O preço do boi gordo segue estável na maior parte das regiões pecuárias monitoradas, com o mercado em equilíbrio entre oferta baixa de bovinos (que reduz pressão de queda) e escoamento lento de carne no mercado interno (que limita alta). Segundo a Scot Consultoria, o bom ritmo das exportações e o preço pago pela tonelada ajudam a sustentar as cotações.
Maioria das praças sem mudança e alta pontual
Das 33 regiões acompanhadas pela Scot, 23 não tiveram alteração nas referências na quinta-feira (19/03/2026) em relação ao dia anterior. Outras nove praças registraram alta, e apenas o oeste da Bahia teve queda.
Araçatuba e Barretos: referência em R$ 347/@ e escala média de seis dias
Nas praças de Araçatuba (SP) e Barretos (SP) — referência para o mercado — não houve variação diária para nenhuma categoria. O boi gordo permaneceu em R$ 347 por arroba (pagamento a prazo). As escalas de abate estavam, em média, em seis dias.
Abate recorde de fêmeas em 2025 e efeito no bezerro
Dados do IBGE divulgados nesta semana indicam que, no acumulado de 2025, foram abatidas 13,5 milhões de vacas adultas e 6,5 milhões de novilhas no Brasil — volumes recordes, com altas de 15,8% (vacas) e 23,5% (novilhas) em relação a 2024.
Pesquisadores do Cepea avaliam que esse movimento ajuda a explicar a valorização dos animais de reposição.

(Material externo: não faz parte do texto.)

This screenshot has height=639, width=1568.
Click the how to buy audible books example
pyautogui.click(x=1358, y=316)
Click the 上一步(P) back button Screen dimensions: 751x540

Mato Grosso do Sul: bezerro atinge maior média mensal desde 2021
Em Mato Grosso do Sul, o indicador Cepea/Esalq do bezerro Nelore (8 a 12 meses) registra média de R$ 3.254,37 na parcial de março (até 17/03/2026). O valor está:
- 3% acima de fevereiro;
- 24,3% maior que março de 2025, em termos reais (deflacionado pelo IGP-DI), e marca a maior média mensal desde junho de 2021.
Com oferta enxuta e exportações firmes, o boi gordo encontra sustentação, mas o consumo interno lento impede uma arrancada de preços. No radar do setor, a reposição segue valorizada, com destaque para o indicador do bezerro em MS.